It was a good weekend for Ashton Kutcher movies. Sony's animated Open Season, in which he provides the voice of a smooth-talking deer, opened in first place with an estimated $23 million, while Disney's Coast Guard drama The Guardian, in which Kutcher co-stars with Kevin Costner, placed second with $17.7 million. Open Seasonwas Sony's 11th number-one opening of the year. It performed particularly well in IMAX theaters, where it took in about $1.4 million in just 65 theaters, averaging $22,000 per screen vs. $6,001 in conventional theaters. Finishing in third place was last week's top film, Paramount's Jackass Number Two, which raked in another $14 million to bring its total to $51.4 million. The Weinstein Co. and MGM's School for Scoundrels, starring Billy Bob Thornton and Jon Heder, flunked out with $9.1 million to place fourth, while Jet Li's Fearless from Focus Features rounded out the top five with $4.7 million.

The top ten films for the weekend, according to studio estimates compiled by Exhibitor Relations:

1. Open Season, $23 million; 2. The Guardian, $17.7 million; 3. Jackass Number Two, $14 million; 4. School for Scoundrels, $9.1 million; 5. Jet Li's Fearless, $4.7 million; 6. Gridiron Gang, $4.5 million; 7. The Illusionist, $2.8 million; 8. Flyboys, $2.3 million; 9. The Black Dahlia,$2.1 million; 10. Little Miss Sunshine, $2 million.


Despite the continued success of its motion picture business, shares in Sony Corp. fell to a 2-1/2-month low today (Monday) over news of continued problems with batteries made by Sony for laptop computers. Analysts estimated that the recall of Sony batteries could wind up costing the company some $420 million. In a note to clients, Koichi Ogaawa of Daiwa SB Investments, commented, "Without a doubt this is damaging for Sony. However, we've been hearing about this recall for some time, so there is also no need for panic." Most analysts said that the real damage was a public relations one -- tarnishing Sony's reputation as an elite maker of trouble-free products.


The two-screen Lorraine Theater in Hoopeston, IL, reopened for business Friday following a two-week protest shutdown by owner Greg Boardman. Boardman said that he closed down the theater rather than run such studio offerings as Jackass Number Twoand The Covenant. "There's just so much lousy material out there -- people vomiting on the screen," Boardman told the Chicago Tribune. "I have one of the finest sound systems in the world, and I don't want to waste it on such drivel." Noting that Boardman now operates the theater from his home in California, Carol Hicks, managing editor of the Hoopeston Chronicle remarked, "He's got away from Hoopeston and changed. ... He doesn't know what people like here." Boardman, who lives in the foothills of the Sierra near Yosemite, told the Trib: "I can fly back there anytime I want and show any movie I want. ... How man people can say they have their own movie theater and can do that?"

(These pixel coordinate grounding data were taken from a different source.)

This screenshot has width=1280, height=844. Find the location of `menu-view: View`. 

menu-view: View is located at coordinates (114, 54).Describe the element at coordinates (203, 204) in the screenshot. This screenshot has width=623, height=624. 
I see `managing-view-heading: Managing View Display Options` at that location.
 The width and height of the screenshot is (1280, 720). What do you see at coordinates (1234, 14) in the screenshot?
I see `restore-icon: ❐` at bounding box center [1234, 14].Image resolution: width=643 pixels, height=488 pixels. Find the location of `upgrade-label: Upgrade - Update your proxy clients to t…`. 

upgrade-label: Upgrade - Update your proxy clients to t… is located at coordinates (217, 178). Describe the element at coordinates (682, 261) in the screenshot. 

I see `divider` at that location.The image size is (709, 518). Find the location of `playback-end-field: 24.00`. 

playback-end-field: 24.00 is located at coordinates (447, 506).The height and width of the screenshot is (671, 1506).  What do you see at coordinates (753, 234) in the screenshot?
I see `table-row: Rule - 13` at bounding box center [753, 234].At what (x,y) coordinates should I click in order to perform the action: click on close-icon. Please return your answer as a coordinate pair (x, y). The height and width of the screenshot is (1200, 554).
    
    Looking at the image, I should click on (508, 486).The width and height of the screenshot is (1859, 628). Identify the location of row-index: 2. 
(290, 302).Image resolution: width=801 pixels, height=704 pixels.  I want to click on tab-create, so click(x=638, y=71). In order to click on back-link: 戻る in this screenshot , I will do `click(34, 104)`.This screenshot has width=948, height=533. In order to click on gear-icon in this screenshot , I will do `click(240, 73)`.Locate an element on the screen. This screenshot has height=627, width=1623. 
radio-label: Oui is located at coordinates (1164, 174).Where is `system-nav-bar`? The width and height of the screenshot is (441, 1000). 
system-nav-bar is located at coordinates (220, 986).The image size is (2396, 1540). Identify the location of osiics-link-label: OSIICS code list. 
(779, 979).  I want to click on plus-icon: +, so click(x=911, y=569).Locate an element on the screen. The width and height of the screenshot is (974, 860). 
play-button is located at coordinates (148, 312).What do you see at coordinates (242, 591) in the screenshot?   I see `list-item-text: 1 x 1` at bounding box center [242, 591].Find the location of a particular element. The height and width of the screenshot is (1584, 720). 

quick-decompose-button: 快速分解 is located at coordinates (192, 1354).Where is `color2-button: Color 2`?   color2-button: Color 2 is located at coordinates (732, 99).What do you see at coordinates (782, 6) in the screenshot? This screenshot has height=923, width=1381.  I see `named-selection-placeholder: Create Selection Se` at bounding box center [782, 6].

In an analysis of figures by the Motion Picture Association of America showing that motion picture piracy costs the major movie studios $6.1 billion in revenue, the Texas-based Institute for Policy Innovation has concluded that piracy costs the entire U.S. economy $20.5 billion per year. The figure takes into account losses to theater operators, video retailers, ad agencies, advertising-supported media outlets accountants and lawyers, set makers, janitors and suppliers and includes $5.5 billion in annual earnings losses for U.S. workers and $837 million in annual tax revenue. Commenting on the findings, MPAA Chairman and CEO Dan Glickman said, "Motion picture piracy hurts not only the movie business, but triggers a harmful domino effect that results in lost jobs and wages for American workers inside and outside the industry."


Netflix, the online DVD rental company, said Sunday that it would award $1 million -- The Netflix Prize -- to the software developer who could improve the accuracy of its movie recommendation system by 10 percent. In a statement announcing the prize, Netflix Chairman and CEO Reed Hastings said that such systems would play "an increasingly significant commercial role in the future" as the company takes on new rivals. Separately, Hastings told the New York Times: "The beauty of the Netflix prize is you can be a mathematician in Romania or a statistician in Taiwan, and you could be the winner." Currently the Netflix system looks at movies that customers have purchased in the past to predict movies that they are likely to enjoy in the future.